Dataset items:

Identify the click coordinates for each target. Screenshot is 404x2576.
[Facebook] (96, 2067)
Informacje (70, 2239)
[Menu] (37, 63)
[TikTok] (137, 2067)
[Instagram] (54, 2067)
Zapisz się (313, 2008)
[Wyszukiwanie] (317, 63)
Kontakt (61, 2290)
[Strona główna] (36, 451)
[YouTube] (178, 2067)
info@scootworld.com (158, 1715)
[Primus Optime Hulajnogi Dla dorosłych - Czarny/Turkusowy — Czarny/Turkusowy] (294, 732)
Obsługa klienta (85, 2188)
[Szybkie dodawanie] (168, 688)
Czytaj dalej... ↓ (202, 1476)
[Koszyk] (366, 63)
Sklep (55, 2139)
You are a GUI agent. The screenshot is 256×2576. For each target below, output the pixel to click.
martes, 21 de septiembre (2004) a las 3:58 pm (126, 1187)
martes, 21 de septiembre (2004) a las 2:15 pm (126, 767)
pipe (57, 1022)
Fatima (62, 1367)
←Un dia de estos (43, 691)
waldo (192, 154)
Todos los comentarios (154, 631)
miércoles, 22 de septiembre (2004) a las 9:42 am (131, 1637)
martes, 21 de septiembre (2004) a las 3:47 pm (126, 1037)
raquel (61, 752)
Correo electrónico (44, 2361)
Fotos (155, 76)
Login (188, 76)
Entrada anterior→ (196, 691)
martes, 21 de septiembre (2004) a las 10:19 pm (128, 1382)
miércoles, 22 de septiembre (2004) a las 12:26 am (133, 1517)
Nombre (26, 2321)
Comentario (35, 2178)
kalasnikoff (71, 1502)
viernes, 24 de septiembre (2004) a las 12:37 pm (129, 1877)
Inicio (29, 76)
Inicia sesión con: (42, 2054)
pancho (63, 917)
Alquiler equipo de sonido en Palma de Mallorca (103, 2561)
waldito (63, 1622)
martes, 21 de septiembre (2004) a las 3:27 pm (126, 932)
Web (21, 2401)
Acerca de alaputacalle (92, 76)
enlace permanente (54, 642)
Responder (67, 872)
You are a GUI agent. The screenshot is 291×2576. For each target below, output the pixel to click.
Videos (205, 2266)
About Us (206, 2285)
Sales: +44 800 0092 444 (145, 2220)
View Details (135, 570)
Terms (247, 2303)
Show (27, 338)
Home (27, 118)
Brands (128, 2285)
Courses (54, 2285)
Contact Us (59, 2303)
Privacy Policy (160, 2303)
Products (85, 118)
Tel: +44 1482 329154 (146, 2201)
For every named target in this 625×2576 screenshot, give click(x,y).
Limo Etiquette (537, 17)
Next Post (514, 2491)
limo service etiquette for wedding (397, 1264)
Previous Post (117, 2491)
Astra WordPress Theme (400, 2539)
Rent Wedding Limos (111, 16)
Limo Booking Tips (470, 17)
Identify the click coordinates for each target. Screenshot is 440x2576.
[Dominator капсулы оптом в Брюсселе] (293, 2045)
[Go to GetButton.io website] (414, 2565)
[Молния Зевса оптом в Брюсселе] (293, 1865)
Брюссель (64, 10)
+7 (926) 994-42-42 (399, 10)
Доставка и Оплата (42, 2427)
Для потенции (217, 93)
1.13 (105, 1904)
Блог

Exercise prompt:
Would you write out all the records exactly as they read?

Answer area:
Identify the click coordinates for each target. Screenshot is 404x2576.
[Facebook] (96, 2067)
Informacje (70, 2239)
[Menu] (37, 63)
[TikTok] (137, 2067)
[Instagram] (54, 2067)
Zapisz się (313, 2008)
[Wyszukiwanie] (317, 63)
Kontakt (61, 2290)
[Strona główna] (36, 451)
[YouTube] (178, 2067)
info@scootworld.com (158, 1715)
[Primus Optime Hulajnogi Dla dorosłych - Czarny/Turkusowy — Czarny/Turkusowy] (294, 732)
Obsługa klienta (85, 2188)
[Szybkie dodawanie] (168, 688)
Czytaj dalej... ↓ (202, 1476)
[Koszyk] (366, 63)
Sklep (55, 2139)
You are a GUI agent. The screenshot is 256×2576. For each target below, output the pixel to click.
martes, 21 de septiembre (2004) a las 3:58 pm (126, 1187)
martes, 21 de septiembre (2004) a las 2:15 pm (126, 767)
pipe (57, 1022)
Fatima (62, 1367)
←Un dia de estos (43, 691)
waldo (192, 154)
Todos los comentarios (154, 631)
miércoles, 22 de septiembre (2004) a las 9:42 am (131, 1637)
martes, 21 de septiembre (2004) a las 3:47 pm (126, 1037)
raquel (61, 752)
Correo electrónico (44, 2361)
Fotos (155, 76)
Login (188, 76)
Entrada anterior→ (196, 691)
martes, 21 de septiembre (2004) a las 10:19 pm (128, 1382)
miércoles, 22 de septiembre (2004) a las 12:26 am (133, 1517)
Nombre (26, 2321)
Comentario (35, 2178)
kalasnikoff (71, 1502)
viernes, 24 de septiembre (2004) a las 12:37 pm (129, 1877)
Inicio (29, 76)
Inicia sesión con: (42, 2054)
pancho (63, 917)
Alquiler equipo de sonido en Palma de Mallorca (103, 2561)
waldito (63, 1622)
martes, 21 de septiembre (2004) a las 3:27 pm (126, 932)
Web (21, 2401)
Acerca de alaputacalle (92, 76)
enlace permanente (54, 642)
Responder (67, 872)
You are a GUI agent. The screenshot is 291×2576. For each target below, output the pixel to click.
Videos (205, 2266)
About Us (206, 2285)
Sales: +44 800 0092 444 (145, 2220)
View Details (135, 570)
Terms (247, 2303)
Show (27, 338)
Home (27, 118)
Brands (128, 2285)
Courses (54, 2285)
Contact Us (59, 2303)
Privacy Policy (160, 2303)
Products (85, 118)
Tel: +44 1482 329154 (146, 2201)
For every named target in this 625×2576 screenshot, give click(x,y).
Limo Etiquette (537, 17)
Next Post (514, 2491)
limo service etiquette for wedding (397, 1264)
Previous Post (117, 2491)
Astra WordPress Theme (400, 2539)
Rent Wedding Limos (111, 16)
Limo Booking Tips (470, 17)
Identify the click coordinates for each target. Screenshot is 440x2576.
[Dominator капсулы оптом в Брюсселе] (293, 2045)
[Go to GetButton.io website] (414, 2565)
[Молния Зевса оптом в Брюсселе] (293, 1865)
Брюссель (64, 10)
+7 (926) 994-42-42 (399, 10)
Доставка и Оплата (42, 2427)
Для потенции (217, 93)
1.13 (105, 1904)
Блог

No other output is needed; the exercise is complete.